## TASK DESCRIPTION
In the entries below, find the line containing "This screenshot has height=819, width=1456.". Write out that line and all lines after it, exactly, and nothing else.

## DATA FOR THIS TASK

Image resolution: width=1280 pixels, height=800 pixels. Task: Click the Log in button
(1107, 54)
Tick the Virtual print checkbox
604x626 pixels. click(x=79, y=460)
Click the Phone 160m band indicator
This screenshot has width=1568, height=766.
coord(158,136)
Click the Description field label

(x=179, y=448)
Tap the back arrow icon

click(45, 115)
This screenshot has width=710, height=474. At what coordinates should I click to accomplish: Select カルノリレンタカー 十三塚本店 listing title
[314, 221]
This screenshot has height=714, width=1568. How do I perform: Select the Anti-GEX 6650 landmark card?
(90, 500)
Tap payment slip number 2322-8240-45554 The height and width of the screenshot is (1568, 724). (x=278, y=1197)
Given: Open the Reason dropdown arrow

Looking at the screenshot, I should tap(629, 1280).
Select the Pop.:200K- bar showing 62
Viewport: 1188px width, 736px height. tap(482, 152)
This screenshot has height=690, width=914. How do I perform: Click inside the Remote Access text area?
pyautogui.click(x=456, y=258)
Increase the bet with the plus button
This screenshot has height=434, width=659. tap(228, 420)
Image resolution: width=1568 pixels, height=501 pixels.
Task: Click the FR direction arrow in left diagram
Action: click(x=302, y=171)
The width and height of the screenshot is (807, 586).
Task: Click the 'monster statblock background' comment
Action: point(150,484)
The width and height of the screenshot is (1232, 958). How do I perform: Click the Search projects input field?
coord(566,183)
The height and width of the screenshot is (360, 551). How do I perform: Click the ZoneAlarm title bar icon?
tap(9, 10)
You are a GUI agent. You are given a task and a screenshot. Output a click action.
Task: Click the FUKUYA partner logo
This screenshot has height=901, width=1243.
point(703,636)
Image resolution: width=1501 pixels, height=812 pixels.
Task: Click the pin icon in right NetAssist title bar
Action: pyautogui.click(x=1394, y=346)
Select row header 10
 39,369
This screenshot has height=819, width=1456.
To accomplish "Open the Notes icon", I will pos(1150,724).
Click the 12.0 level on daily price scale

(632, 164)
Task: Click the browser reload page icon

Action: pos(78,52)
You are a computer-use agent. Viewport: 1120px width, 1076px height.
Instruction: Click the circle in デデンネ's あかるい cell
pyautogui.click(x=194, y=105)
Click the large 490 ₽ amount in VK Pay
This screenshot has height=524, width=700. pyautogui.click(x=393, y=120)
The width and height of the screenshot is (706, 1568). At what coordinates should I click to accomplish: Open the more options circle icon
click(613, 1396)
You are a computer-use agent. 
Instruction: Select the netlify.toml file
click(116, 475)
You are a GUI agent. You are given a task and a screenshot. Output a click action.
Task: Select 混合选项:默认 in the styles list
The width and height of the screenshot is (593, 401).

## EXERCISE RESPONSE
This screenshot has height=819, width=1456.
To accomplish "Open the Notes icon", I will pos(1150,724).
Click the 12.0 level on daily price scale

(632, 164)
Task: Click the browser reload page icon

Action: pos(78,52)
You are a computer-use agent. Viewport: 1120px width, 1076px height.
Instruction: Click the circle in デデンネ's あかるい cell
pyautogui.click(x=194, y=105)
Click the large 490 ₽ amount in VK Pay
This screenshot has height=524, width=700. pyautogui.click(x=393, y=120)
The width and height of the screenshot is (706, 1568). At what coordinates should I click to accomplish: Open the more options circle icon
click(613, 1396)
You are a computer-use agent. 
Instruction: Select the netlify.toml file
click(116, 475)
You are a GUI agent. You are given a task and a screenshot. Output a click action.
Task: Select 混合选项:默认 in the styles list
The width and height of the screenshot is (593, 401).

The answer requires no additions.